Thursday, July 05, 2007

The Last Post.

Three and a half years is a pretty good run for a blog, I think. Looking through my archives, I'm struck by how much of my life is recorded there. And by how many fascinating and friendly people commented on my posts. I started Basia Me back in high school, and now I can see grad school on the horizon. It seems like a very short time when compressed into the archives of a blog. And yet I managed to do a lot of growing up in those months.

I know that some of you will be sad to see Basia Me end. I'm sad about it too, but I just can't keep up this particular blog anymore. For some time now I've been wanting to write a more focused blog, because all of my inspiration these days is coming from poetry and the discussion of poetry, and I always held myself back from narrowing Basia Me. But now I feel burnt out on this blog. I need a change, irrational as that may sound.

So, without further hemming and hawing, here's my new blog:

For Keats' Sake!

The name isn't just a cute pun. This blog is my crie de cour in defense of beauty and in defiance of 99% of the poetry that has been scribbled these last forty years. Some of you may remember the mouse poem in America and the contest it spawned. Well, this is the kind of stuff that keeps me up at night. I can either start writing about it, or suffer a breakdown of Eliotian proportions. Seriously, there's a reason why normal people find the mass of today's poetry to be about as enjoyable as a sharp stick in the eye, and it's not because all the good poets have been thrown in a gulag by Bush, or because modern poets are brilliant beyond mortal comprehension, or because there's something in the water nowadays that prevents us from writing anything musical, intuitive, or intricately made. Though I recently read an article in Poetry that came close to saying that:

Fifty years on, it may be impossible to write well in the exalted language that intoxicated Sylvia Plath (and me) in the days when poets aspired to rise through the magic of words to a level above ordinary life.

Without uncritically assuming that this is what the author really believes, I will respond by saying that if I believed that proposition were true, I would have to lie down and die. The rich music of verse, from inspired Isaiah to Auden at his most urbane and flippant, is what makes a poem a poem. Keats said that the poetry of earth was never dead, and meant that nature is always full of purpose and music; but I will be a plodder and have it mean that poetry has been with us from the beginning and will only leave us when we leave it.

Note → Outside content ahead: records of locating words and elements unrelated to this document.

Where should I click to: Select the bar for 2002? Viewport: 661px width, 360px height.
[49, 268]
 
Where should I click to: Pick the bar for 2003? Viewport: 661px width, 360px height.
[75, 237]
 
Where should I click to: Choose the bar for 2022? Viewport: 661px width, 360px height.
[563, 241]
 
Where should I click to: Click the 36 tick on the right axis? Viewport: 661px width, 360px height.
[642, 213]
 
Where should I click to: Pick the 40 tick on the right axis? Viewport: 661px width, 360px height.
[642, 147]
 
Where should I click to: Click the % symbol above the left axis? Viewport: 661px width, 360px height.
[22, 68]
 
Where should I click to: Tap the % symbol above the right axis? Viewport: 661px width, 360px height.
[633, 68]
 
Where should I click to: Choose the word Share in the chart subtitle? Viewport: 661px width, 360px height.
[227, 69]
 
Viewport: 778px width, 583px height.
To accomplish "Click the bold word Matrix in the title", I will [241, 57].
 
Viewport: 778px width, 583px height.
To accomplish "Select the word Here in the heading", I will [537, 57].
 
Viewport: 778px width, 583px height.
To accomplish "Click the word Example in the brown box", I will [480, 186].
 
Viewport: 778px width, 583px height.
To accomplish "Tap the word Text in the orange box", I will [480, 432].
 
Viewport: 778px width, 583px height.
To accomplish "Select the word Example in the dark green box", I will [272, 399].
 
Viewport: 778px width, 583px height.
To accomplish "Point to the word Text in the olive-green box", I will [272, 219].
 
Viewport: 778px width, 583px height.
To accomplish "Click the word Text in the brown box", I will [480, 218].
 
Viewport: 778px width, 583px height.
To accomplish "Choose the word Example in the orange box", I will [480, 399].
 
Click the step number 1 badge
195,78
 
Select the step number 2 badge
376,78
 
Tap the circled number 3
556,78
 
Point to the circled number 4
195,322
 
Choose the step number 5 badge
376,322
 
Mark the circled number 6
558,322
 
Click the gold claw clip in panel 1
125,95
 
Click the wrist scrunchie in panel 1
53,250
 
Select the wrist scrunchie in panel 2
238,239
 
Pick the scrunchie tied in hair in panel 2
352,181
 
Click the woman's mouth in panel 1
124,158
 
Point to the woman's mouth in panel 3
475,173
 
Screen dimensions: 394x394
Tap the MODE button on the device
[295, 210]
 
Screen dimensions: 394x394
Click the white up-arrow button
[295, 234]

The poetry of earth is ceasing never:
On a lone winter evening, when the frost
Has wrought a silence, from the stove there shrills
The Cricket’s song, in warmth increasing ever,
And seems to one in drowsiness half lost,
The Grasshopper’s among some grassy hills.

The world is wide and poetry surely thrives in many places outside of America, like the grasshoppers singing in one hemisphere when winter has silenced them in the other. But all my hopes and concerns lie in the Anglosphere, and I'm very interested in the fate of that hardy little cricket.

So here goes. Father Hopkins, pray for me!